The emergence of an 18th Century world transformative evangelicalism – fostered by a strongly optimistic eschatology that the triumph of the gospel would affect far-reaching social transformation. Think Jonathan Edwards and the optimistic ‘Puritan Hope’.

Then, during the 19th Century, this form of world transformative Christianity gradually gave way to what Smith calls an avertive type of evangelical faith. By avertive he means another-worldly and dualistic religion.

  • Growing social conservatism, partly inspired by fear of anarchy and chaos the French Revolution.
  • Increasing class divisions and social tensions within an industrialising and modernizing society. Evangelicals increasingly came to see their faith in terms of personal conversion ‘while refusing to entertain debate about socio-political change.’ p.253.

And the champion of the anti-slavery movement, William Wilberforce comes into the story here basically exhorting Christians in the upper classes to behave morally and so promote true religion. There was little or no emphasis on the Bible’s teaching on justice by the Clapham Society. Aristocratic philanthropists like Hannah Moore exemplified this new avertive form of evangelicalism. In her advice to the rural poor suffering from extreme poverty and even starvation, she simply stressed the sanctity of the class system and pointed to the comforts of heaven.

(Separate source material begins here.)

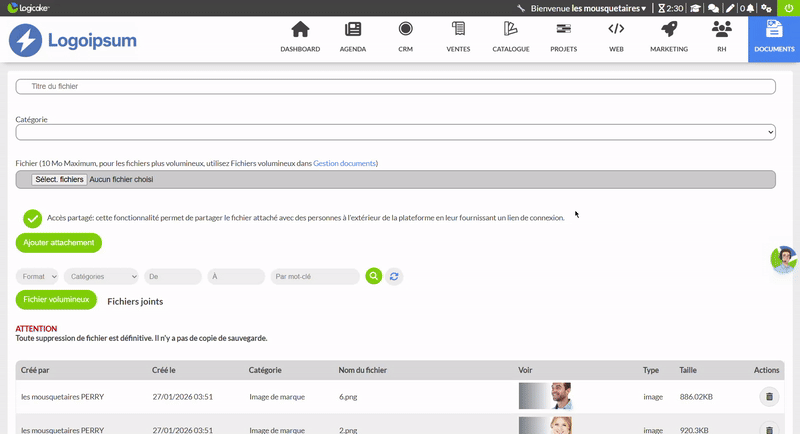Click the green search magnifier button
Image resolution: width=800 pixels, height=434 pixels.
373,276

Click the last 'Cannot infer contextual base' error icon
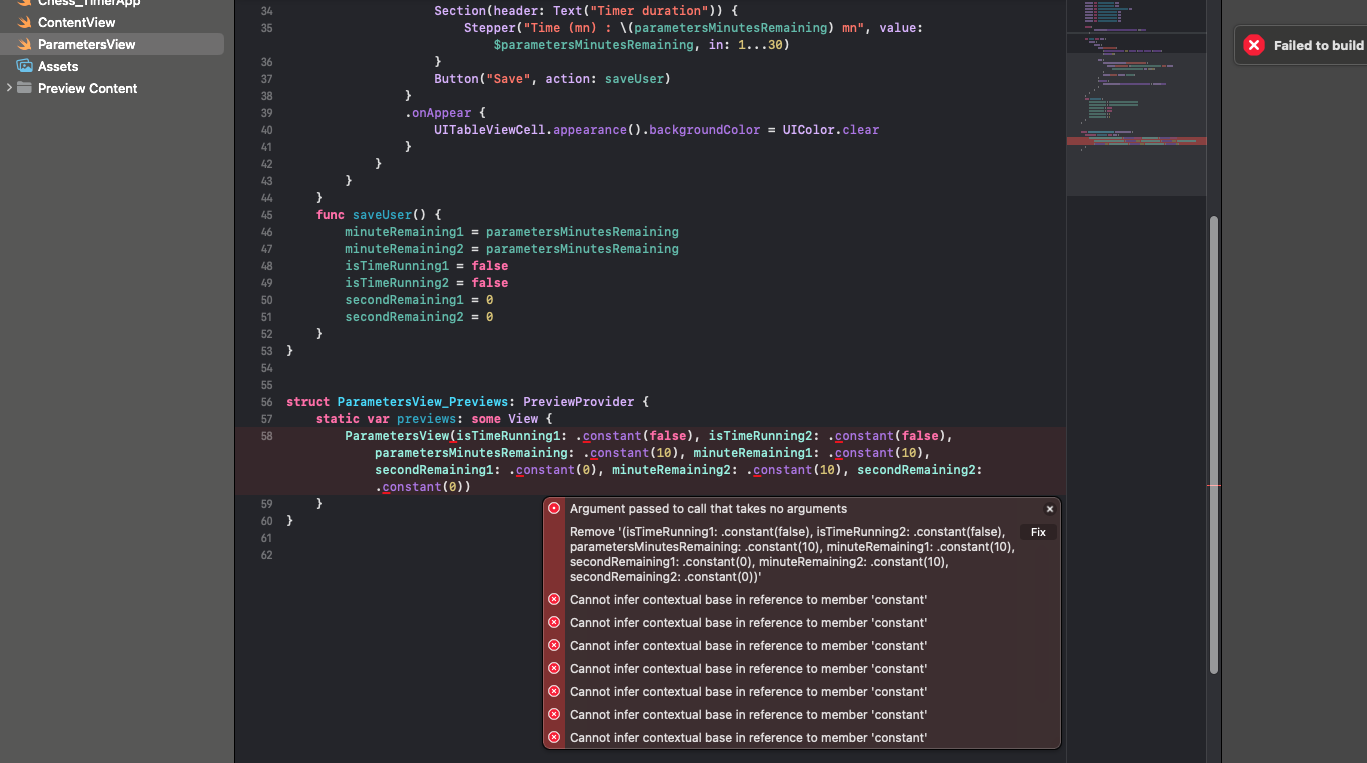(554, 738)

But there were increasing internal challenges to this sort of status quo evangelicalism, especially among non-conformist preachers working in inner city areas of extreme deprivation:

Famous names like Charles Wesley, Charles Haddon Spurgeon, William Booth, George Cadbury and many other not so famous but still significant figures.

And the 20th century continued to see this tension between world transformative and avertive forms of evangelicalism played out.

–        Where ‘middle class evangelicalism’ turned inward into a search for the victorious spiritual life (early Keswick Convention in England).

–        Where, especially in the USA, under the shadow of a developing fundamentalism, there was an increasing loss of a social conscience in the first half of the 20th century.

–        Where many saw world transformative Christianity as a ‘Trojan horse’ for liberal theology, with subsequent inward focus on mission, evangelism and church planting and little to say about violence, injustice, exploitation, and global issues.

And so Smith gets briefly to the familiar territory of Lausanne 1974 and the recovery of an evangelical social conscience, reaffirmed and rearticulated in the 2010 Cape Town Commitment that Scot is posting his way through at the moment.

And Smith suggests that perhaps the biggest world transformative issue facing Christianity in the 21st century is that of global capitalism. What do you make of this closing quote?

“.. the cancerous growth of the ideology of the market might suggest that Christians today are facing the biggest challenge to faithfulness and obedience that our world has seen since John of Patmos caught sight of the Christ who rules over death and Hades (Rev 1:18). The social and economic polarizations which occurred in an industrialised society in nineteenth-century Britain are now writ large on a global scale with consequences in the lives of billions of people which almost defy analysis and comprehension. The world’s dismal shanty towns now house (if that word is adequate) a billion people and a staggering 72.8% of the urban populations in the cities of the Global South now live in such contexts. Statistics like these serve to highlight … that the economic system that now rules the world has become a form of ideology, even a culture in its own right, which must be challenged by the gospel which names Christ as Lord.” p.266-67

Are we blind to the big issues – as even Wilberforce was blind – living comfortably with the status quo of global capitalism? And what’s a gospel response look like?